(Beginning of Records provided)

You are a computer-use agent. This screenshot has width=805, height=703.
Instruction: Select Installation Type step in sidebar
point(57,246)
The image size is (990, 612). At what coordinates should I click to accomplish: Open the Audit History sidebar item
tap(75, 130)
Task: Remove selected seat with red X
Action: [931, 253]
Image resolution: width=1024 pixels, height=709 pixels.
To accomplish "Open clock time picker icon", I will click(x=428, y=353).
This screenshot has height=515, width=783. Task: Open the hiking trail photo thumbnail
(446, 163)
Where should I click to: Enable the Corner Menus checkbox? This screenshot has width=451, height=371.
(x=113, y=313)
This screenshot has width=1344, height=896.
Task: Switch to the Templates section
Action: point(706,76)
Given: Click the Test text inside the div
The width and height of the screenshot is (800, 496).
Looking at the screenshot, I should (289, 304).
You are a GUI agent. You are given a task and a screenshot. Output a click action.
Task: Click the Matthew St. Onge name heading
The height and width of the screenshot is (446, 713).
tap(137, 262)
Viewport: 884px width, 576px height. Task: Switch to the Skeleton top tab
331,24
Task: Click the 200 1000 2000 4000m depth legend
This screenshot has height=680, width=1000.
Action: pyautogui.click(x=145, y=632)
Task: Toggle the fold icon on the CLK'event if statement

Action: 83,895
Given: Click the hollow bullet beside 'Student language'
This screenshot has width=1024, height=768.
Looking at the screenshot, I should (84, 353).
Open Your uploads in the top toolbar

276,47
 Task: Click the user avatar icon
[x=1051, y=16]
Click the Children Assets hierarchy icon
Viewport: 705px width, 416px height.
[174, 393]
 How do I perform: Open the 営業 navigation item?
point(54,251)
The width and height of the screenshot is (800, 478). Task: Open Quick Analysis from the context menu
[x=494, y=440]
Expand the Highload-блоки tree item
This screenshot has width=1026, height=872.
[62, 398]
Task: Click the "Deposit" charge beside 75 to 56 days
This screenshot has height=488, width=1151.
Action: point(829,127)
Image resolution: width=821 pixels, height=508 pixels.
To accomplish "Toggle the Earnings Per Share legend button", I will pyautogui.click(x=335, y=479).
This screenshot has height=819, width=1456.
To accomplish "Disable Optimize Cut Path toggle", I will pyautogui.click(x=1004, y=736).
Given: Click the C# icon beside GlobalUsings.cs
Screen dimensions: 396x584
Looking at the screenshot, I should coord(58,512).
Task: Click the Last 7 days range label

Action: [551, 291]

(End of Records provided)

Your goal. Of the lines above, retype only those from the line containing "75 to 56 days" through the line containing "This screenshot has height=819, width=1456.", including both, exactly.

Solution to this task.
Task: Click the "Deposit" charge beside 75 to 56 days
This screenshot has height=488, width=1151.
Action: point(829,127)
Image resolution: width=821 pixels, height=508 pixels.
To accomplish "Toggle the Earnings Per Share legend button", I will pyautogui.click(x=335, y=479).
This screenshot has height=819, width=1456.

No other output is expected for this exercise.